Weakly-supervised Semantic Segmentation via Dual-stream Contrastive Learning of Cross-image Contextual Information
This work addresses the problem of improving segmentation accuracy with limited supervision for computer vision applications, representing an incremental advance by integrating cross-image information into existing WSSS methods.
The paper tackles the performance gap in weakly supervised semantic segmentation (WSSS) by proposing DSCNet, a framework that leverages dual-stream contrastive learning to incorporate both pixel-wise and semantic-wise contextual information, achieving state-of-the-art results on PASCAL VOC and MS COCO benchmarks.
Weakly supervised semantic segmentation (WSSS) aims at learning a semantic segmentation model with only image-level tags. Despite intensive research on deep learning approaches over a decade, there is still a significant performance gap between WSSS and full semantic segmentation. Most current WSSS methods always focus on a limited single image (pixel-wise) information while ignoring the valuable inter-image (semantic-wise) information.

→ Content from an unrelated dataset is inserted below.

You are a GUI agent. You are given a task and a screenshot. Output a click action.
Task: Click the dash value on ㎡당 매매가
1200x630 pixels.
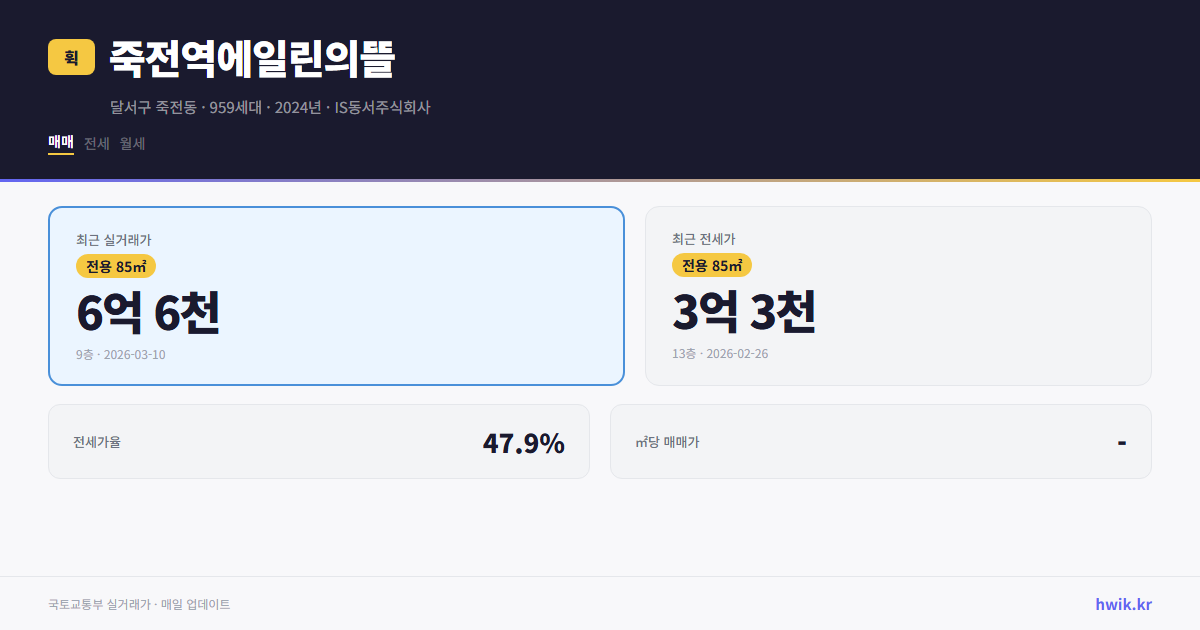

From this perspective, a novel end-to-end WSSS framework called DSCNet is developed along with two innovations: i) pixel-wise group contrast and semantic-wise graph contrast are proposed and introduced into the WSSS framework; ii) a novel dual-stream contrastive learning (DSCL) mechanism is designed to jointly handle pixel-wise and semantic-wise context information for better WSSS performance. Specifically, the pixel-wise group contrast learning (PGCL) and semantic-wise graph contrast learning (SGCL) tasks form a more comprehensive solution. Extensive experiments on PASCAL VOC and MS COCO benchmarks verify the superiority of DSCNet over SOTA approaches and baseline models.